— Start of Page extract —

Faulty goods are different. If goods arrive damaged or defective, customs duty is refundable. But proof of fault is required — this is a customs authority process, not a simple online return.
Confirm: (1) Does iHerb refund VAT on returned goods — check their current returns policy. (2) Are the goods faulty (eligible for duty refund) or unwanted (duty non-refundable). (3) What is the return shipping cost to the USA — this is at the consumer's expense and can be significant. (4) What is the processing time for any refund. These four questions significantly change the effective cost of a return from July 2026.
Buying from the EU versus outside the EU from July 2026
The rule change creates a clear cost difference between EU-based and non-EU-based supplement retailers for Irish consumers. This table shows the practical difference.

— End of Page extract —

Tasks to complete
A - In the passage on returns and customs duty, under what condition is customs duty refundable?
B - List every point the passage on returns and customs duty says to confirm before returning goods.
C - Extend the passage on returns and customs duty, starting after its last sentence.

— Start of Records provided —

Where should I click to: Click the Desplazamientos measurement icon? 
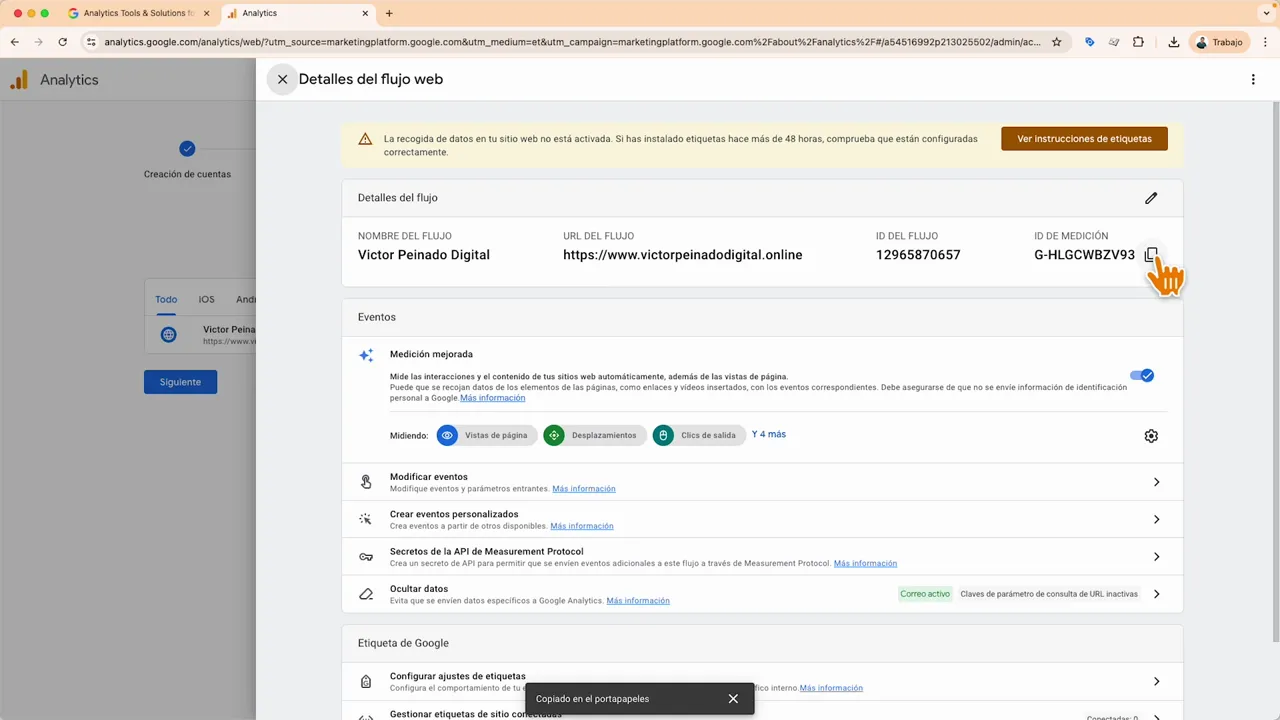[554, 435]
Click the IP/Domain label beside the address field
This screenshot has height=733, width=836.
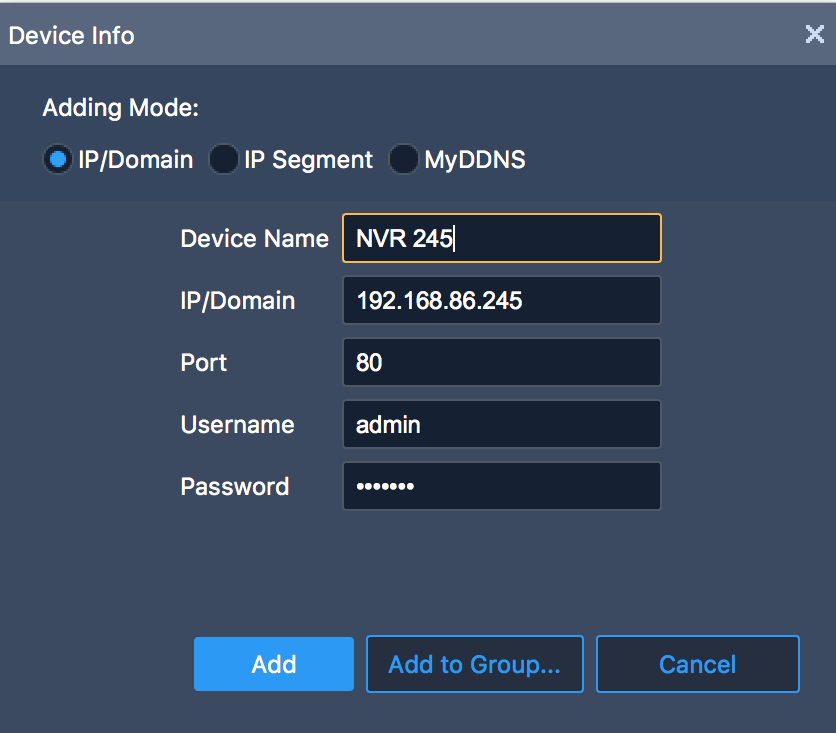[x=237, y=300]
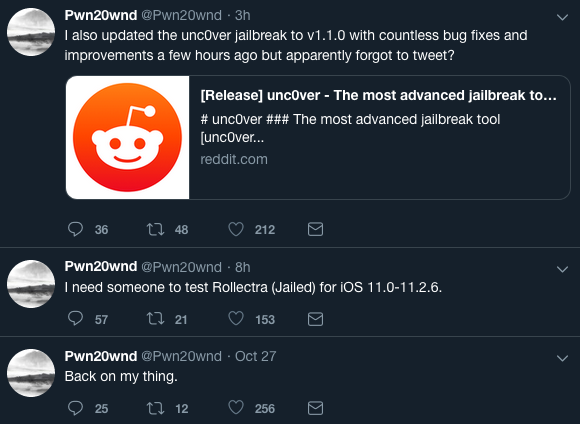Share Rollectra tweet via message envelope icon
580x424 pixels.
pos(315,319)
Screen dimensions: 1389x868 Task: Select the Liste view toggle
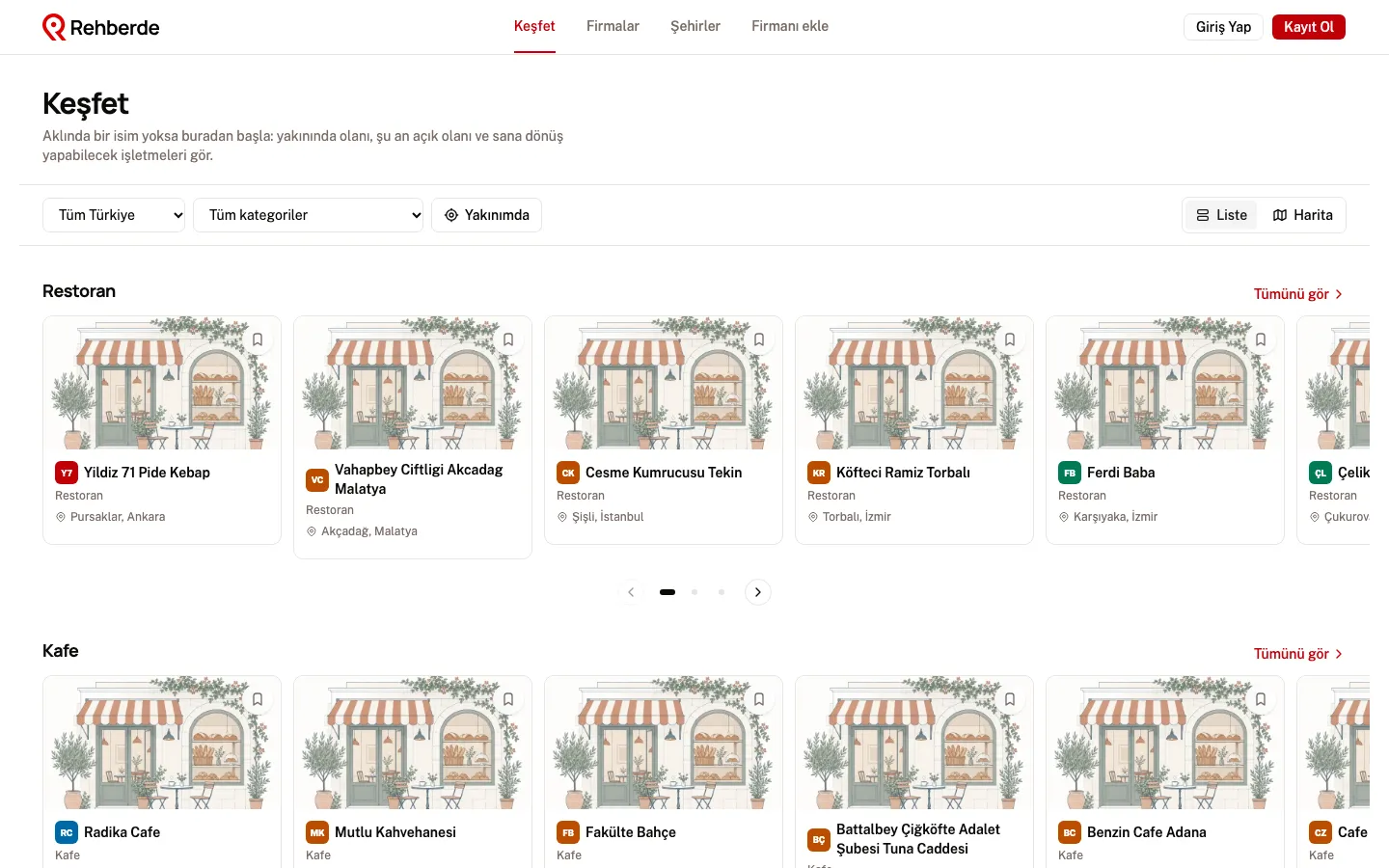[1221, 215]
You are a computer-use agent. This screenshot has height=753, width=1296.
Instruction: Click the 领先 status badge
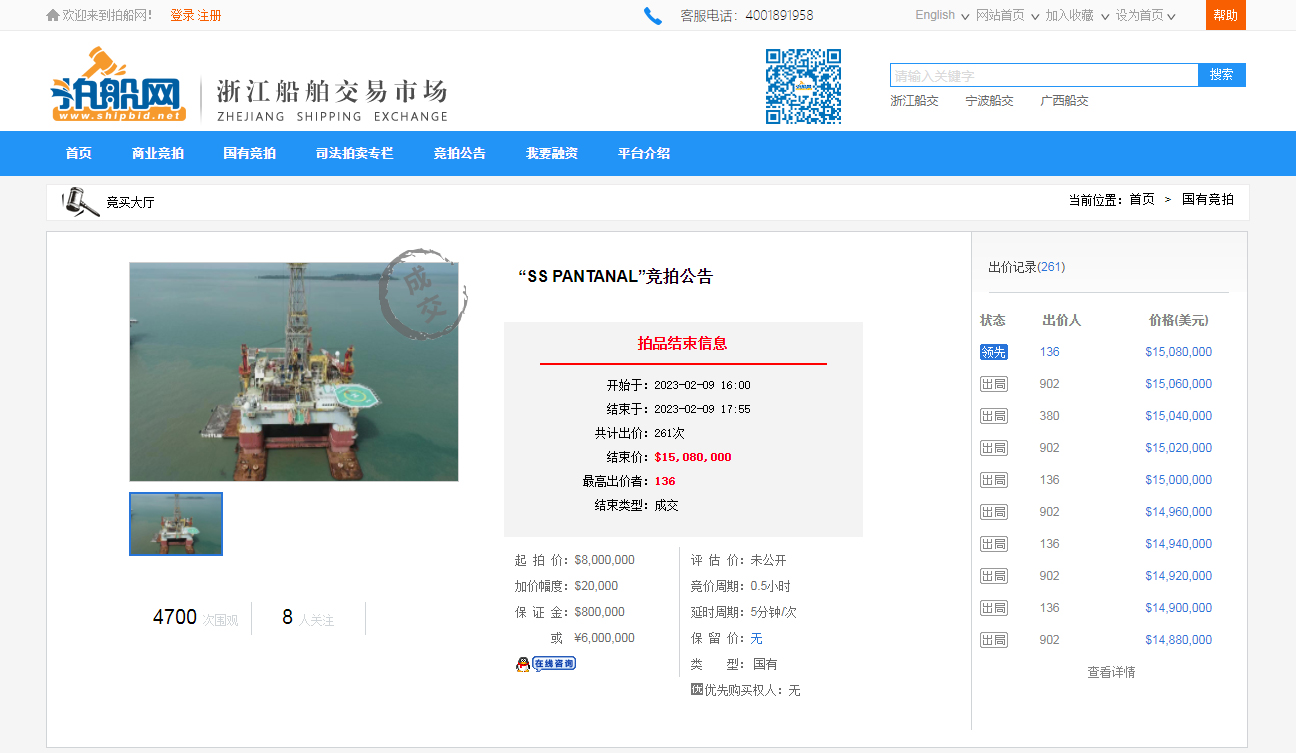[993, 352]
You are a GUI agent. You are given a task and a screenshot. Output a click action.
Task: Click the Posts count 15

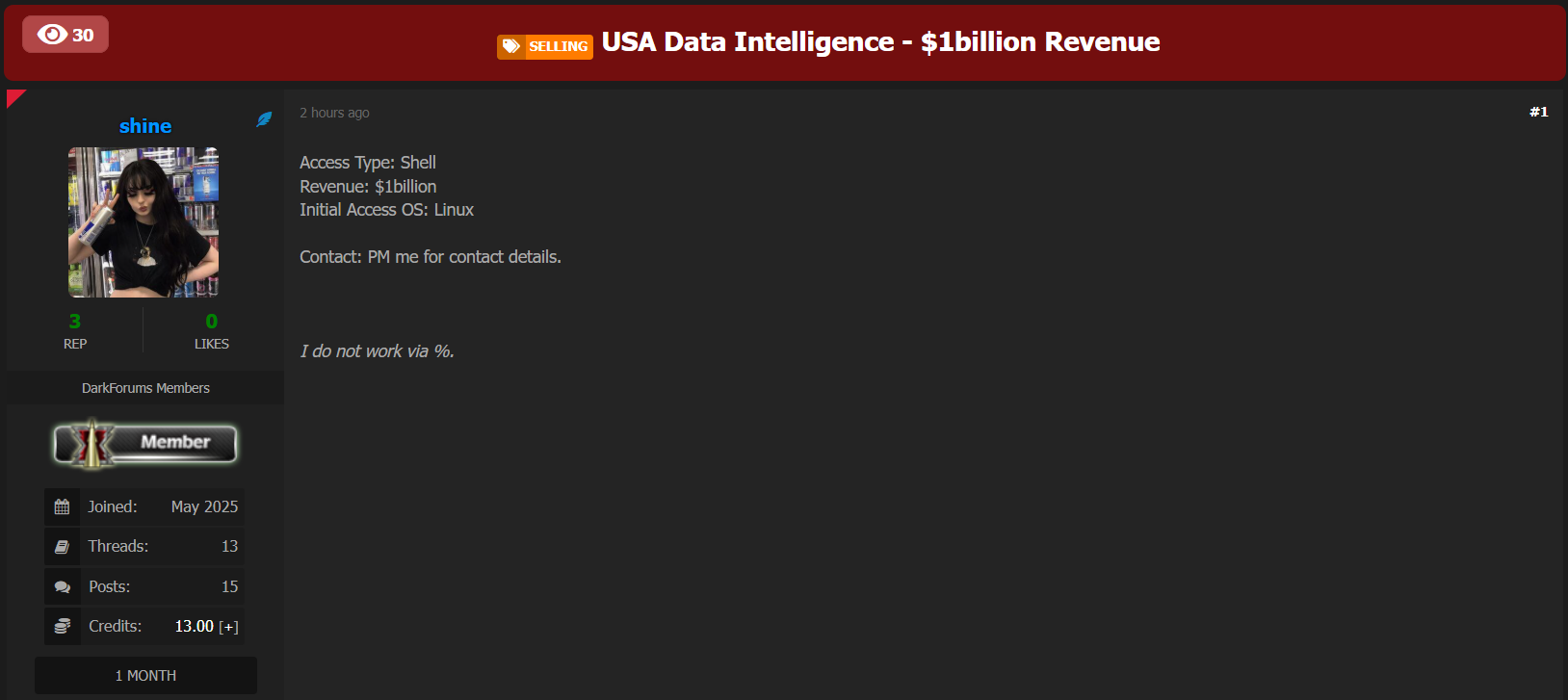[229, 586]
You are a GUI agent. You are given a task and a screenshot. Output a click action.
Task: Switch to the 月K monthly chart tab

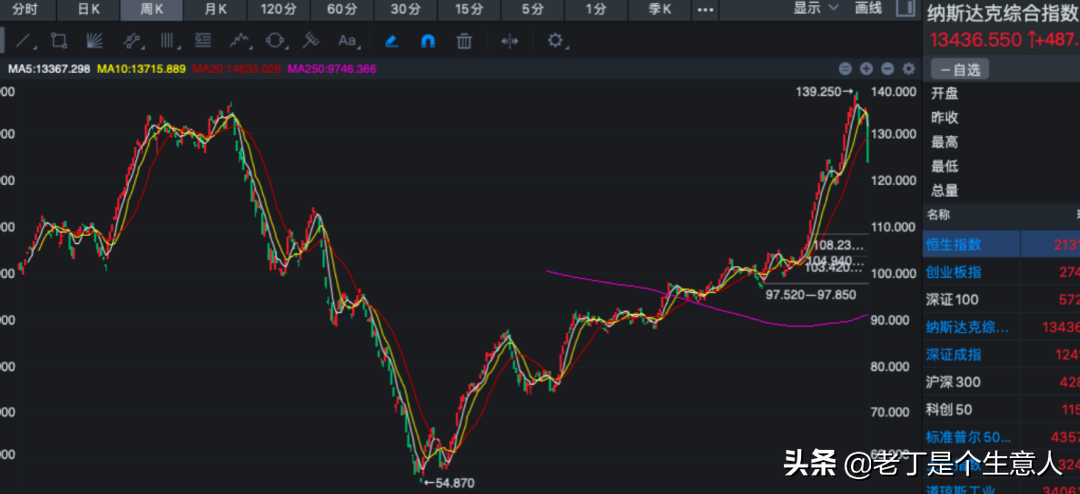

— End of Records provided —

Solved tasks
A - Customs duty is refundable when goods arrive damaged or defective.

B -
- Whether iHerb refunds VAT on returned goods
- Whether the goods are faulty (eligible for a duty refund) or unwanted (duty non-refundable)
- The cost of return shipping to the USA
- The processing time for any refund

C -
| Factor | iHerb / Non-EU Retailer | Probiotic.ie (EU Retailer) |
|---|---|---|
| Customs duty from July 2026 | €3 per distinct item | None |
| VAT on customs duty | Yes — 13.5% on duty amount | Not applicable |
| Customs duty on returns | Non-refundable (unless faulty) | Not applicable |
| Delivery time | Variable — customs clearance may add delays | Typically 2–4 working days |
| Charge certainty at point of purchase | May depend on checkout implementation | Full price visible at checkout |
| FSAI regulation | Not regulated by Irish FSAI | Regulated under FSAI food supplement guidelines |
| Product range | Extensive — thousands of SKUs | Specialist range — selected brands |
| Currency | USD (exchange rate risk) | Euro |
The honest framing: iHerb offers breadth that no single Irish retailer can match. The new customs charges do not make iHerb inaccessible — they make multi-item orders materially more expensive. For Irish consumers who buy one or two products regularly, the additional cost is €3–€6 per order. For those who buy five or more different products per order, the additional cost is €15+ plus VAT on duty.
No Customs Charges — Ships from Dublin
Probiotic.ie is an Irish-owned supplement retailer shipping from within the EU. No €3 per item duty. No import charges. FSAI regulated.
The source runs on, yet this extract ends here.